Councilmember Lewin reported on Jan. 8 that a community meeting convened by the Metropolitan Urban Indian Directors (MUD) highlighted sharply disproportionate rates of unsheltered homelessness and opioid deaths among Native people in the region and called for a collaborative response involving city, county, state and regional leaders.
Lewin said about 100 people attended the meeting, which included the mayor of Minneapolis, multiple city council members and agency officials. “A native person in our region is 33 times more likely to die of an opioid overdose than the broader population and 37 times more likely to live unsheltered,” Lewin said, attributing those statistics to the community discussion.

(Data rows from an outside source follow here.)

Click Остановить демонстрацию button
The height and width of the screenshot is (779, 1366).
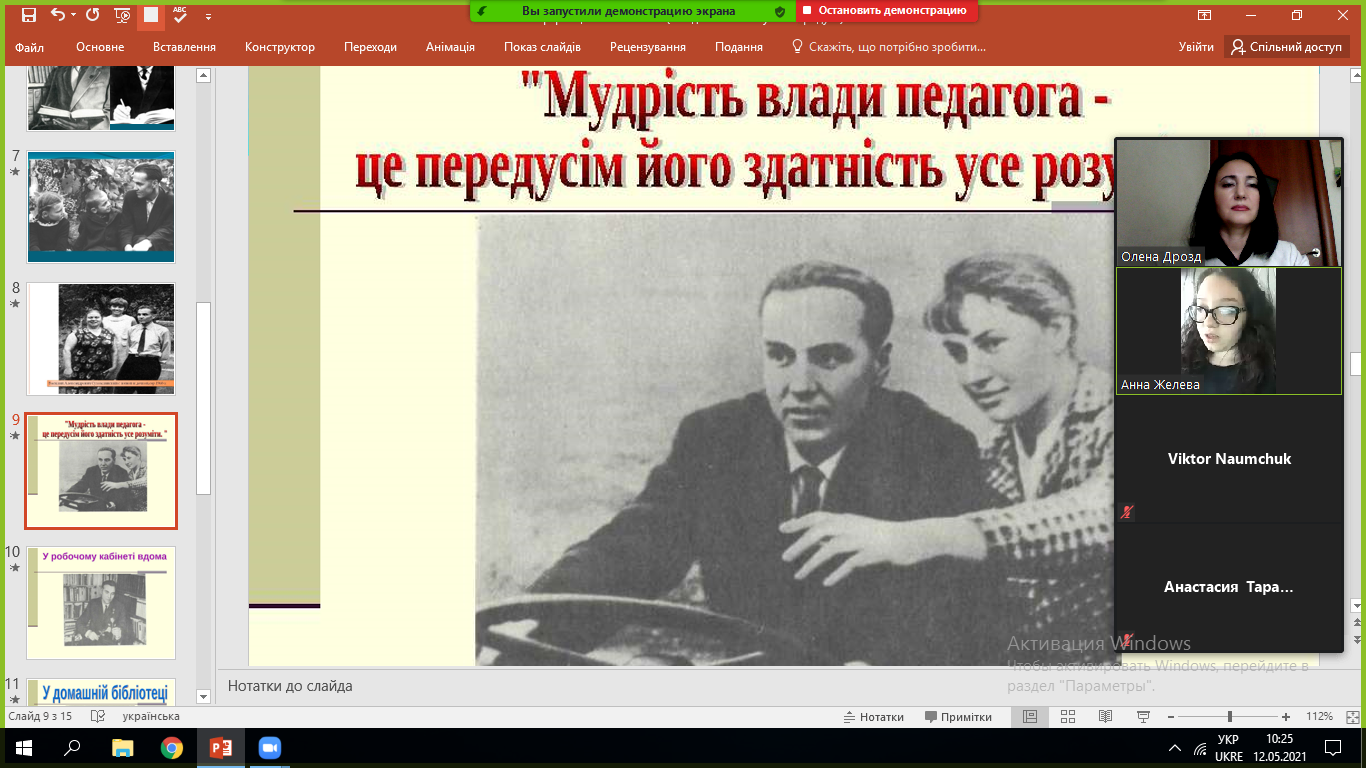[x=887, y=11]

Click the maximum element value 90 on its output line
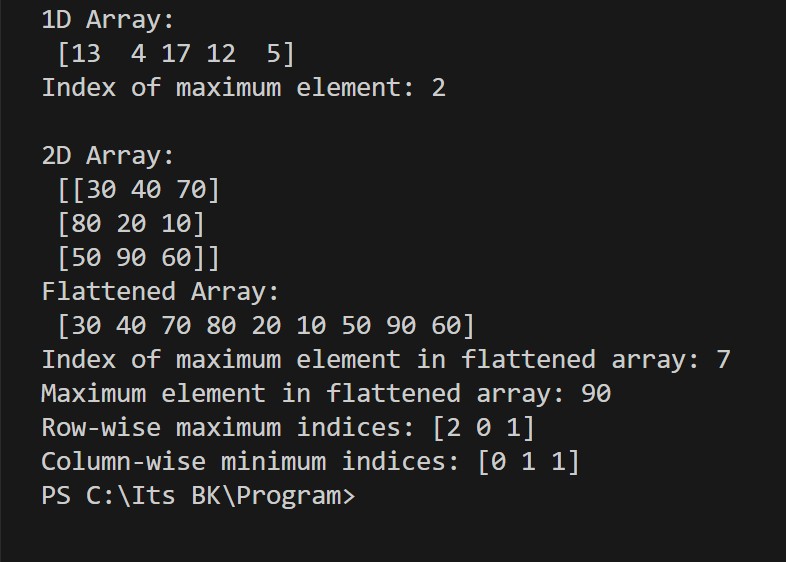pos(596,393)
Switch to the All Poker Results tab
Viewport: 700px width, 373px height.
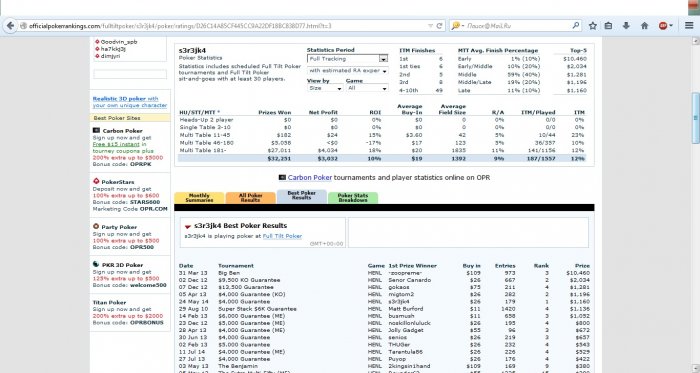[250, 198]

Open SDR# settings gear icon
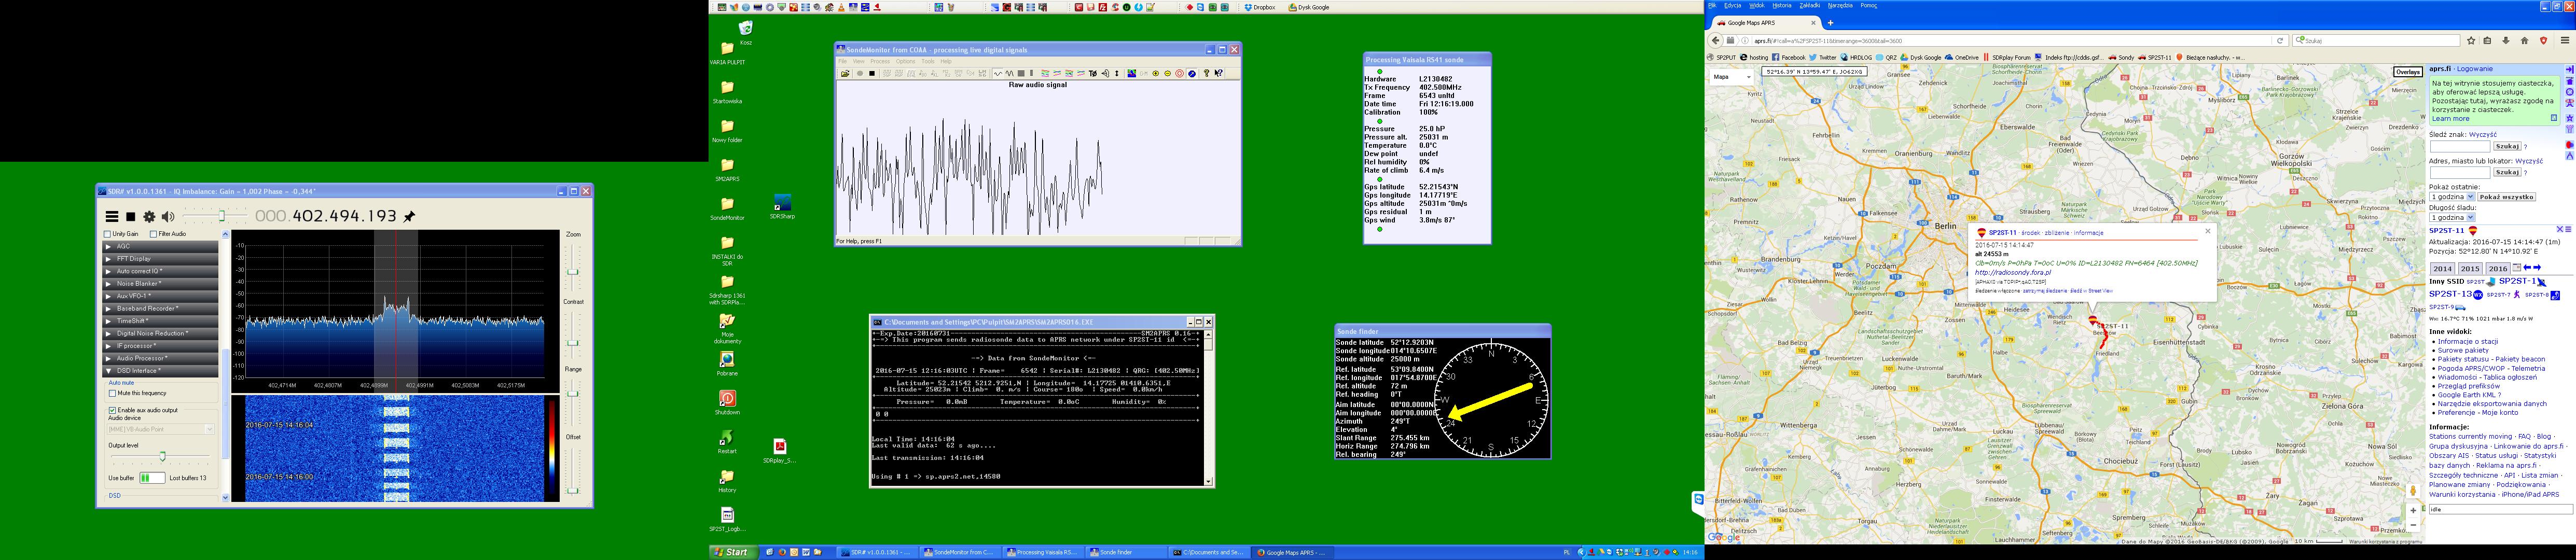click(x=149, y=217)
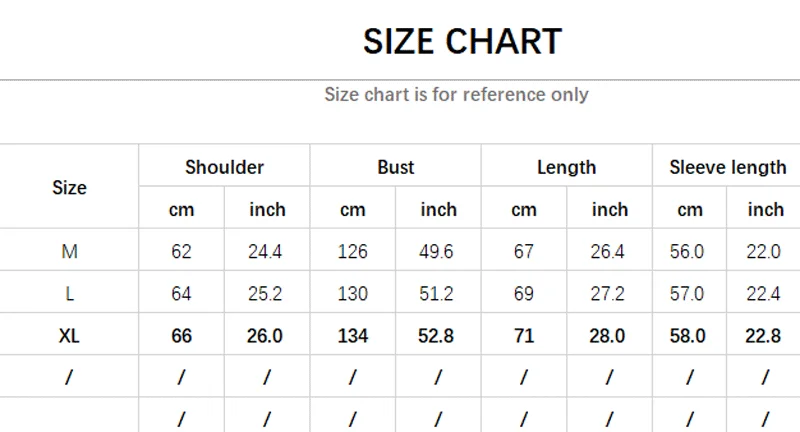
Task: Click the SIZE CHART title
Action: [462, 42]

Lewin said MUD sent a forceful letter asking that city, state, county and regional officials meet to develop a different collaborative model because current efforts are not producing adequate results. He said the meeting’s participants urged leadership-level engagement and pledged to follow up; Lewin said he would be part of a follow-up strategy meeting the next day.
Why it matters: Lewin framed the issue as one that requires cross-jurisdictional leadership and resource coordination. He said local leaders told him they do not feel Native communities are a priority and that current approaches are too fragmented to move the needle.
Council members in the meeting acknowledged the complexity of homelessness responses — citing intersecting issues of mental health, addiction and housing supply — and said any regional approach must include community expertise and resource commitments from multiple jurisdictions. Lewin said the initiative at minimum will require leadership participation from the jurisdictions that control resources.
No formal council action was recorded on this report. Lewin said additional strategy meetings are planned and the community requested jurisdictional participation to shape a collaborative response.